February means New York Fashion Week, and New York Fashion Week means two things every year: a cascade of mouth-watering, desire-inducing, dramatic fashions, and a debate on designers using underage models.

The runway shows of the likes of Michael Kors, who featured smart plaids and fur, Carolina Herrera, who presented us with her always luxurious expertise, and Marc Jacobs, who shocked his viewers with oversized fur hats, always provide us with ideas, inspiration and an idea of what to look forward to in the world in fashion. However, the always-present issue of designers using underage models plagued designers once again this year.

The Council for Fashion Designers of America releases a set of guidelines every year for the industry. This year, Chairwoman Diane Von Furstenberg emphasized two guidelines that are intended to help keep the runway models healthy. The first was for designers to provide healthy meals for models during fittings. The second was to require models to show ID proving they are older than 16.

Instead of gushing over the beauty, creativity and passion being sent down the runway, the buzz this week was instead about designer Marc Jacobs sending two 14-year-old models down the runway during his highly publicized and annually dramatic show.

The tiny, emaciated models we have grown used to seeing walk down every runway have set a standard that has become almost unattainable even for the models themselves. The body a woman has as a young teenage girl is almost always proportionately and, more importantly, measurably different from that of the same girl at 16, 18 or 21. The fact that models are expected to live up to these standards, despite their changing bodies, can lead to the notoriously unhealthy habits of undereating and overexercising we are used to hearing about.

In addition, young models don’t always have the same rules other young professionals such as actors or actresses might have. Issues with chaperones and a set number of hours the models are allowed to work haven’t been heavily established in the fashion industry yet. This creates a lot of leeway for using these young girls in fashion shows.

Not only is this practice unhealthy for models, it is unhealthy for our society. Most of us are probably aware of the insane amounts of Photoshopping, makeup and padding or compression garments used in any magazine shoot out there. We are encouraged by the likes of Kate Winslet and Beyonce to embrace our natural beauty and then shown photos of the latest trends being worn by size-two models.

So, while designers are placing 14-year-old girls in their advertisements, developed, college-aged and older women are somehow held to the same standards.

It’s an endless cycle and one that needs to be broken. When a designer like Jacobs manages to put on a show that gives us drama, laughter and a setup that makes people wonder and outfits that make people think, it is too bad that more of the media time has been spent on his nonchalant comment that if the model’s parents are OK with it, the models should be allowed to walk.

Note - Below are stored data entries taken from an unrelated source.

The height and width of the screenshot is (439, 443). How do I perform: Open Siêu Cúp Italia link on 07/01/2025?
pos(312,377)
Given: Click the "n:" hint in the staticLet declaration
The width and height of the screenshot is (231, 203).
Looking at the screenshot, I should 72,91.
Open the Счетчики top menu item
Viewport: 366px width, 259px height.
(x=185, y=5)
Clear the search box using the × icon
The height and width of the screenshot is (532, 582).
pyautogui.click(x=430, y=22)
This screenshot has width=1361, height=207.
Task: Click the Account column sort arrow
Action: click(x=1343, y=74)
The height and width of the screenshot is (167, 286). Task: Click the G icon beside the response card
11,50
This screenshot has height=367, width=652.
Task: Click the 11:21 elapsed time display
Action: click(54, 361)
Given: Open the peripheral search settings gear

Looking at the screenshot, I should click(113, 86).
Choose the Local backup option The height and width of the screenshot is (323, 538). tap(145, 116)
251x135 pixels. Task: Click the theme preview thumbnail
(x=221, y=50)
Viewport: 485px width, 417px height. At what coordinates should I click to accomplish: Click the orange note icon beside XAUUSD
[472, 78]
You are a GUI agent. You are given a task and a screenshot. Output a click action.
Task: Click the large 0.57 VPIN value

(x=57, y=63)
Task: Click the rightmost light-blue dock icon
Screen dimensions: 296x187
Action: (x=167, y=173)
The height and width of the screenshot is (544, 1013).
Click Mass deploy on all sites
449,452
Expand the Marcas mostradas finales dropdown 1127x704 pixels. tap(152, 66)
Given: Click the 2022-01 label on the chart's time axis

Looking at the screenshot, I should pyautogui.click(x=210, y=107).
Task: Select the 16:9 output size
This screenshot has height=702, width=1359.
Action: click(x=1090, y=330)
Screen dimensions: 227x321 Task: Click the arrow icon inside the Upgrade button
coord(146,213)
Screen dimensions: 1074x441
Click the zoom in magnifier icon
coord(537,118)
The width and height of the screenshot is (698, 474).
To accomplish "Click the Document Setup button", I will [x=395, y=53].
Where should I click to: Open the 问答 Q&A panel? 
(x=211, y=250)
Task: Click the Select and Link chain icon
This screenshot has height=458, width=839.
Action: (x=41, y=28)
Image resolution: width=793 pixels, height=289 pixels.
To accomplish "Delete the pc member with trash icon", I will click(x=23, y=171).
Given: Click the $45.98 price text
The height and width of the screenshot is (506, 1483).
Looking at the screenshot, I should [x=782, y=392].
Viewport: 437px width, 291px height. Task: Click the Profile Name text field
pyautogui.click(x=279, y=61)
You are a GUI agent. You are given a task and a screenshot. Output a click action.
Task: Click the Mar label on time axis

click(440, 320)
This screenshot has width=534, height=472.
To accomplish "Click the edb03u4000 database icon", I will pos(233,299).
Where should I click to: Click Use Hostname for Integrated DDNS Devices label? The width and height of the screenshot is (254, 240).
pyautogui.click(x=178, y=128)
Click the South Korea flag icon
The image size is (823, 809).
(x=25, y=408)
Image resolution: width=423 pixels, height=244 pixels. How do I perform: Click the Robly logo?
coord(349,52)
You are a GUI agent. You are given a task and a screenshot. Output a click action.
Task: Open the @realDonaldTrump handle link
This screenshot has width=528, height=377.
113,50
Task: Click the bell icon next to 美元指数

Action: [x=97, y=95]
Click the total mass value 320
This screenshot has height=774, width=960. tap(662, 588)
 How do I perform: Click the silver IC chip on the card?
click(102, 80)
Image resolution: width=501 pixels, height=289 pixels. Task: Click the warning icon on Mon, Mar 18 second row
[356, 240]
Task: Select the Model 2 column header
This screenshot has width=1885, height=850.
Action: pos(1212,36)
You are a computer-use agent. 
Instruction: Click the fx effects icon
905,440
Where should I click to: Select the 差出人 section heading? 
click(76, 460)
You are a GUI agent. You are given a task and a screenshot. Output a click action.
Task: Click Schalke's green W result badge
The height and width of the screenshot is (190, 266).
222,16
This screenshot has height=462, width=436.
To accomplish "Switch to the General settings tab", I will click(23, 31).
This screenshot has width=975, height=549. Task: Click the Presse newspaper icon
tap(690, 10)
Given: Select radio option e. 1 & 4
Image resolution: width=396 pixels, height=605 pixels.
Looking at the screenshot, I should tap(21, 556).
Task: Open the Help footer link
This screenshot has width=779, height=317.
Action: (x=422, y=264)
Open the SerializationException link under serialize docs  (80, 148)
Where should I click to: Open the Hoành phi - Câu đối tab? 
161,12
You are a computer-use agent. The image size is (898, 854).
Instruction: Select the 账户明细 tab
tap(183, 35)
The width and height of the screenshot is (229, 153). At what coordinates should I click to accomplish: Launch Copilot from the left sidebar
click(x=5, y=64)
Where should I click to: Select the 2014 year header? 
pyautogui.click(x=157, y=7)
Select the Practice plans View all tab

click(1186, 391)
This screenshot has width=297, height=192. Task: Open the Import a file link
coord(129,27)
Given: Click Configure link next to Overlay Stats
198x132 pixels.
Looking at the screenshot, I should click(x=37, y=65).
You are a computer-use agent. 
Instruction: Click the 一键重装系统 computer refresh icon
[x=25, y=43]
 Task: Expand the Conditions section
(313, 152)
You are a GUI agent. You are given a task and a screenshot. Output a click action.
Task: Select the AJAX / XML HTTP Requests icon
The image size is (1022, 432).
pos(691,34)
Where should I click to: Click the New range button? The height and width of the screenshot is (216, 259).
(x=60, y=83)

Maybe he is right. If a young model has the support from her parents and the ability to balance a career and school, she should walk. But measures need to be taken in order to make those conditions an industry standard. When we look at the big picture and see young models becoming the face of the fashion industry for women who are years older in both body and mind, designers may want to consider not just the health of their models, but the health of their consumer as well.